本記事ではYListに合わせて頭記の名を取った。ただしYListでは同属の M. glomerata の和名をヒラアンペライとしており、この種には他に異名はないようなので、統一性という意味では少々変である。
分布と生育環境
[編集]日本では本州の東海地方から南西に琉球列島までと小笠原諸島に産し、さらに国外ではインド、スリランカ、インドネシア、オーストラリアまで分布する[2][13]。
日当たりのよい海岸の湿地に生える[14]。分布域はそれなりに広いが、どこにでもあるというものではなく、角野(1994)は「全般に稀な植物」であるが、地域によっては多く、時に大群落を作る、としている[6]。なお、海岸性ではあるが、これは干潟や砂浜ではなく、淡水がその主たる生育環境である。角野(1994)は「湖沼やため池」とその生育環境を記している[6]。抽水性から湿性の植物[6]で、つまり水中の底に根を下ろして茎や葉を水面から抜き出すか、あるいは湿った地面に生える。
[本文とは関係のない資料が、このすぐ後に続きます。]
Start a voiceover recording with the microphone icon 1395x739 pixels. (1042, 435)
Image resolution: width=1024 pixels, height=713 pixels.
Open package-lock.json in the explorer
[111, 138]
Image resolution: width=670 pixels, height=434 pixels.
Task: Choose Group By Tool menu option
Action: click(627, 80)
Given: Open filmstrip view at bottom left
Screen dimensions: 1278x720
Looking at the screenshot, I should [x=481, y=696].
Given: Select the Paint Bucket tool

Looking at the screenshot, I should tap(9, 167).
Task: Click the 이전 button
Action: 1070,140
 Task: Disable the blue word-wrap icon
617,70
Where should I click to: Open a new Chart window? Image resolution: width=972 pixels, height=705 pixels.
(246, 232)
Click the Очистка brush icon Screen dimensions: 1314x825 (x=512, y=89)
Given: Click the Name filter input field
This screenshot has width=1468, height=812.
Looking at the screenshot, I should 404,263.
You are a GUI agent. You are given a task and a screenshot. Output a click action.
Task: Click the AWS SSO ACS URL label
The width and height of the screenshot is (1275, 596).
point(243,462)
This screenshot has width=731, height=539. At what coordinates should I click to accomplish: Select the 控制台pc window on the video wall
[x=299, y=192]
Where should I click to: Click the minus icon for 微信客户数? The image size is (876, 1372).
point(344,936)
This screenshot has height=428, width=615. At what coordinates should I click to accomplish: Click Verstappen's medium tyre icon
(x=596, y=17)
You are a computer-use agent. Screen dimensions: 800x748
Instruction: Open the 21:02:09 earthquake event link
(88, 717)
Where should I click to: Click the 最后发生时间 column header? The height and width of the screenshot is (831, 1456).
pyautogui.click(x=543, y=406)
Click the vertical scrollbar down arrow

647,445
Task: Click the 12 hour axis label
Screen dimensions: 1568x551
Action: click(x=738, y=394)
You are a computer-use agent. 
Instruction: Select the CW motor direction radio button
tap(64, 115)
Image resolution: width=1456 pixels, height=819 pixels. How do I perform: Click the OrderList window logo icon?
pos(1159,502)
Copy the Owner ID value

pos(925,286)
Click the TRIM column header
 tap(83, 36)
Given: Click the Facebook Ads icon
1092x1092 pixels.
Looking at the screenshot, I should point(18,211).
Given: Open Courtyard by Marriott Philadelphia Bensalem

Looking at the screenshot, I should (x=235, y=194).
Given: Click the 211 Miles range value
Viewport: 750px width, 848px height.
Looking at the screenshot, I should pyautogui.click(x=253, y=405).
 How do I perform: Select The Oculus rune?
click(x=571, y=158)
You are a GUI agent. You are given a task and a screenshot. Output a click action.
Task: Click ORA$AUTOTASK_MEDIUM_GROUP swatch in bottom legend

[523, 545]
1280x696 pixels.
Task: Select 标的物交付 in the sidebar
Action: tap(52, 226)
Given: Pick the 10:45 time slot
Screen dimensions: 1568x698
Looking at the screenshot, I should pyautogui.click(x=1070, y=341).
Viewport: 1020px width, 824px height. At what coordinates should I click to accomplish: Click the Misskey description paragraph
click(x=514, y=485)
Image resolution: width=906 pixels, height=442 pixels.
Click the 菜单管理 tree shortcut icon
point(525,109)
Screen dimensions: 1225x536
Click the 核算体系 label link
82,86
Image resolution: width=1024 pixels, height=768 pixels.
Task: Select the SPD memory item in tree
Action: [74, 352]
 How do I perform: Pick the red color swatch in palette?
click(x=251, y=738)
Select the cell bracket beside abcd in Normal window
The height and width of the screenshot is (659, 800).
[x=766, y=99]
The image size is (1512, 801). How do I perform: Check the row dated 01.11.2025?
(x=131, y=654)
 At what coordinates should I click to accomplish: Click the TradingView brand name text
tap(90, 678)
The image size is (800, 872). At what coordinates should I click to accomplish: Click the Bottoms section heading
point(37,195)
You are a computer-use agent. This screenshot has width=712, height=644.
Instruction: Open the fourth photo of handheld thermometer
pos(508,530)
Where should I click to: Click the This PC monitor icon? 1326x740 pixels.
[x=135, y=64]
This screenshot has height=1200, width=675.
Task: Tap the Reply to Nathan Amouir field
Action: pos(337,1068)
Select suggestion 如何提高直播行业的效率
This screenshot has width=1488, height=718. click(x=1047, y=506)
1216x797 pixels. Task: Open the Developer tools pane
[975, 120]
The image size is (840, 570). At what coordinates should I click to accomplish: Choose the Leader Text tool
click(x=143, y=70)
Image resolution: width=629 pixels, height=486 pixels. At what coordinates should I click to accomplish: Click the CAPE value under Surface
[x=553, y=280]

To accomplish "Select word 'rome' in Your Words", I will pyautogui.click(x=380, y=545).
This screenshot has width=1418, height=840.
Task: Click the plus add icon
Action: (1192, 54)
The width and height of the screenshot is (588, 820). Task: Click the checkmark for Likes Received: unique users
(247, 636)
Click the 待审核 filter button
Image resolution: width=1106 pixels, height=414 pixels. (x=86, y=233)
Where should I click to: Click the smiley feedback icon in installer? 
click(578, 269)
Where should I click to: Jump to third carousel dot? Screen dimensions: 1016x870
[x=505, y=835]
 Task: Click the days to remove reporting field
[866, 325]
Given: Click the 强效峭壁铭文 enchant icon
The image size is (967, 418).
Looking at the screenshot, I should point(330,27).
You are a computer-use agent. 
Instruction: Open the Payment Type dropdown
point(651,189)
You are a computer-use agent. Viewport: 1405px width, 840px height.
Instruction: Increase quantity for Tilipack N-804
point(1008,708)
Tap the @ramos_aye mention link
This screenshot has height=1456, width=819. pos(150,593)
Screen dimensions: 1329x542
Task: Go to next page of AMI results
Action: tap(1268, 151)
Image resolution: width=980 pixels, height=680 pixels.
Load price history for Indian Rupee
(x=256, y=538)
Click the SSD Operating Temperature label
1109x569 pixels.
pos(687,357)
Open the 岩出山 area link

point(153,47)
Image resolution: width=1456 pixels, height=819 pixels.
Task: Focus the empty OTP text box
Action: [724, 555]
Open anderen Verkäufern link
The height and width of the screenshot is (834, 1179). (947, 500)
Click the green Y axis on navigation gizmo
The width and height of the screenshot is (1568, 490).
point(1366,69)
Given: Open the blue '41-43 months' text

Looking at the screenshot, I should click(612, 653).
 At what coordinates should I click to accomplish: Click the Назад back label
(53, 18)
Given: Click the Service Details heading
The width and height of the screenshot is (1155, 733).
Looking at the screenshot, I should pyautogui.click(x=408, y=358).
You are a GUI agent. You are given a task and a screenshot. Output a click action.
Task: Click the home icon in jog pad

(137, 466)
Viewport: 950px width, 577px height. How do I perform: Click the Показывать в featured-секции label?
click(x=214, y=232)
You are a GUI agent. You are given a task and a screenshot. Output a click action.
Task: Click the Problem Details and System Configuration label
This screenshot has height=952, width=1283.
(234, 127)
ニューギニアでは標高1000mから3000mまでの地域に泥炭湿地を含む森林や草原が成立しているが、そのような場所の草原には幾つかのタイプがあり、背の高いイネ科草原おいてはヨシの1種 Phragmites karkar がその中心となり、本種はそこに付随してみられる重要な要素の一つとなっている。またカヤツリグサ科草原にも幾つか型があるが、本種はそのどれにおいても重要な構成要素となる[15]。
泥炭形成に関して
[編集]鹿児島県の藺牟田池では温暖な地域であるにもかかわらず浮島が形成されているが、この浮島を形成しているのがヨシやフトイと共に本種が多く関与している。本種が浮島や泥炭を形成しうることを示す点でも重要なものとされている[16]。
ただし似た例が国外にはあり、上記のようにニューギニアの高地では湿地性の草原などで本種が関わる泥炭湿地の形成が見られる他、Wanghi-Baiyer 分水界の池の周辺部では本種が純群落の形で繁茂し、時に浮島の形で水面に広がり、高さ0.5-1m、広さ数mにも達する[15]。
分類・類似種など
[編集]本種の属するネビキグサ属には日本にもう2種が記録されている。その1つ、小笠原産のムニンアンペライ M. nipponensis は本種よりやや小柄であるだけでそれ以外はほぼ変わらない[14]。この種に関しては大橋他編(2015)は取り上げておらず、YListもこの名を本種のシノニムとして扱っている。つまり分ける必要は無いとの判断である。
もう1種はやはり小笠原諸島産のヒラアンペライ M. glomerata で、この種は多数の葉が重なり合って出て、それが左右から扁平となっている点で本種とは全く異なる[17]。またこの種は湿地ではなく、乾燥した林内に生える。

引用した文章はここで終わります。